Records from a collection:
-------------------------

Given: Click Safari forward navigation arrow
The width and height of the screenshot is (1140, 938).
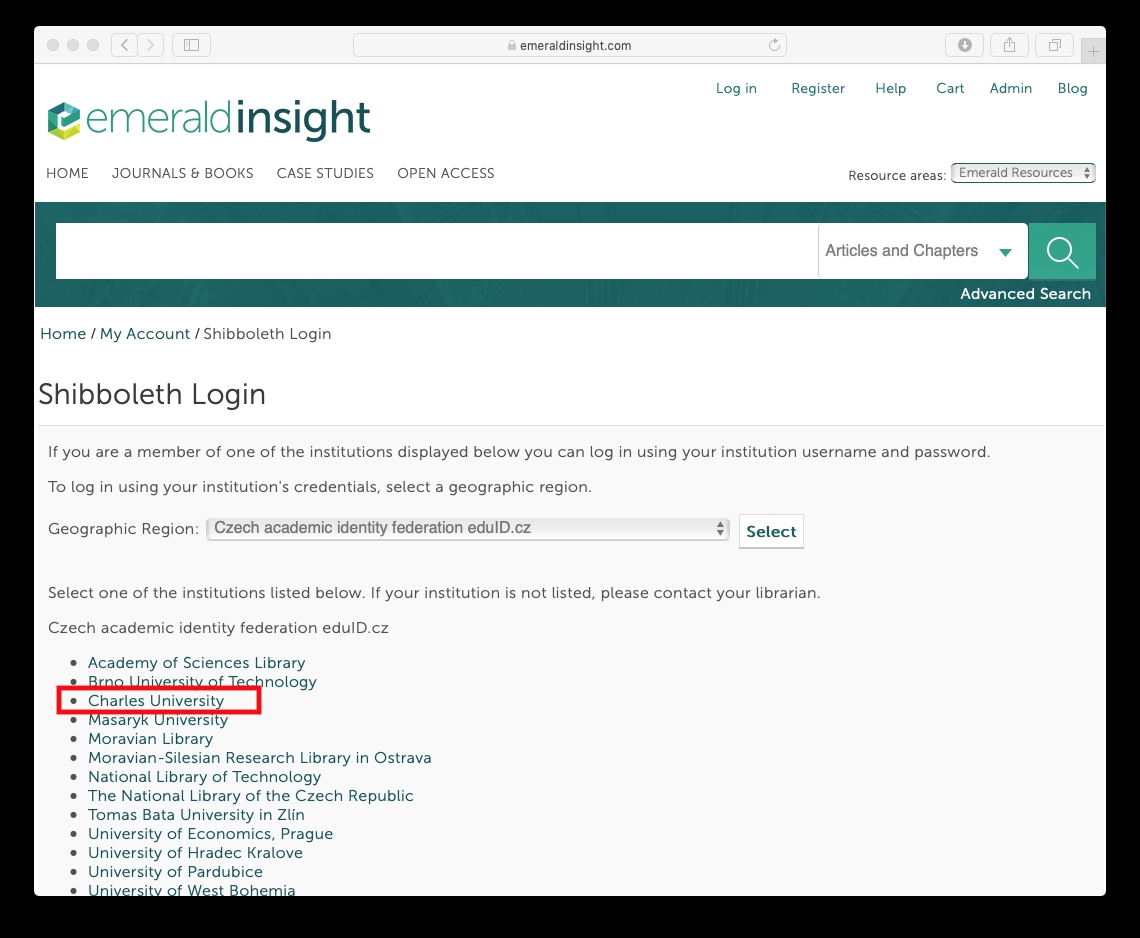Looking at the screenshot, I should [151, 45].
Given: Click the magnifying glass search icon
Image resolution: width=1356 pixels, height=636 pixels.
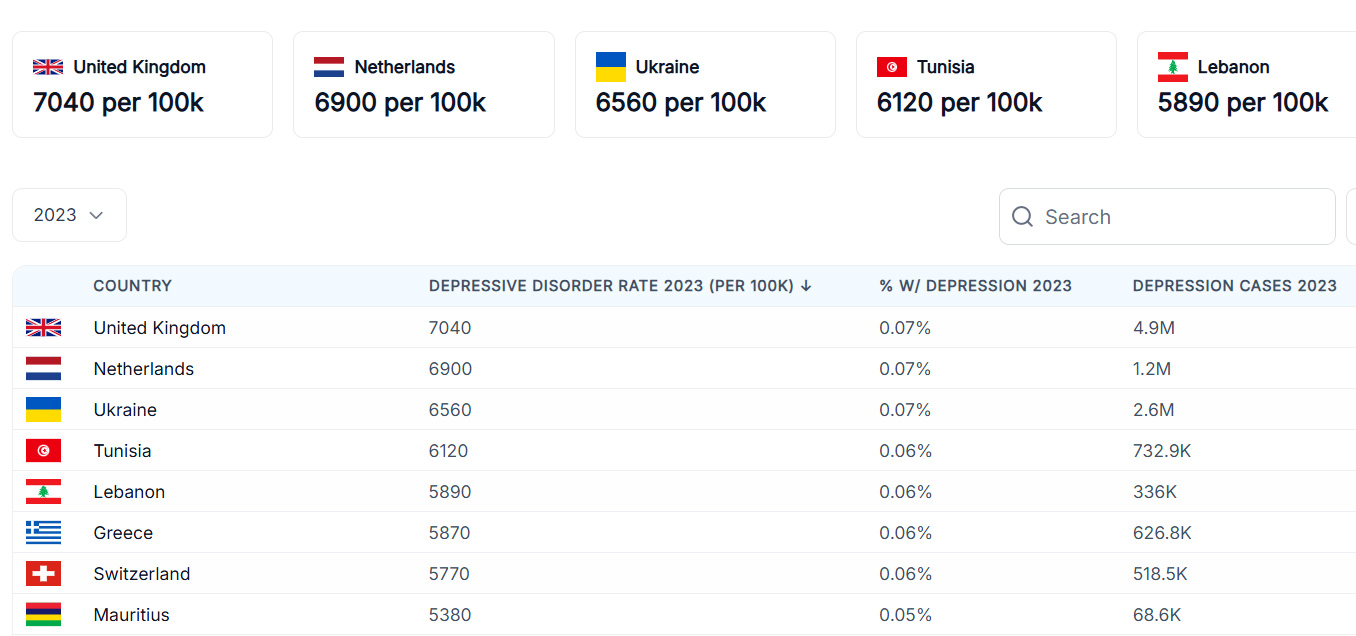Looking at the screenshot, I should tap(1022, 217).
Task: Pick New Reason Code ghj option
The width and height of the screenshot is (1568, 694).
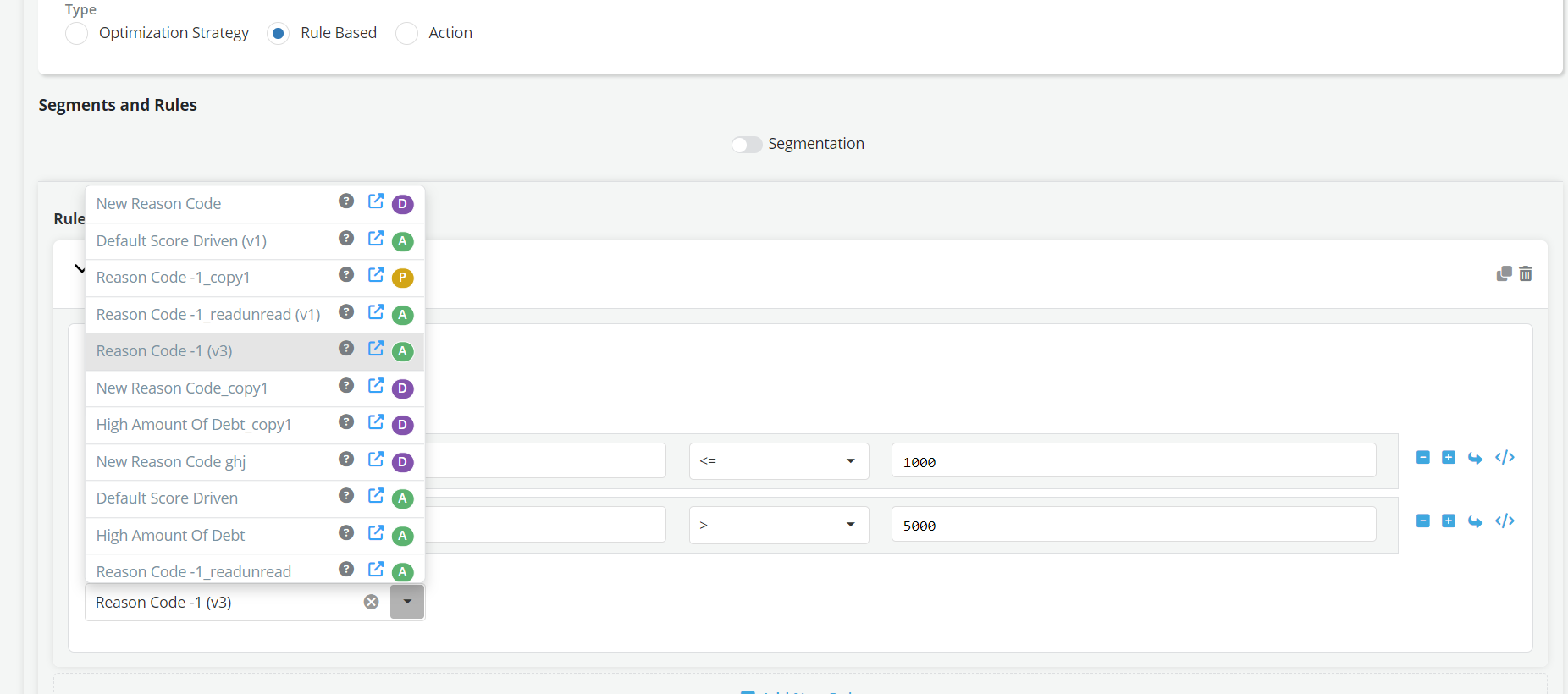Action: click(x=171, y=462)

-------------------------

◆ **TASK DESCRIPTION**
Pictures are to be left out, while the records are copied word for word.

◆ **ANSWER TO THE PROBLEM**
Given: Click Safari forward navigation arrow
The width and height of the screenshot is (1140, 938).
Looking at the screenshot, I should [151, 45].
Given: Click the magnifying glass search icon
Image resolution: width=1356 pixels, height=636 pixels.
Looking at the screenshot, I should tap(1022, 217).
Task: Pick New Reason Code ghj option
The width and height of the screenshot is (1568, 694).
Action: click(x=171, y=462)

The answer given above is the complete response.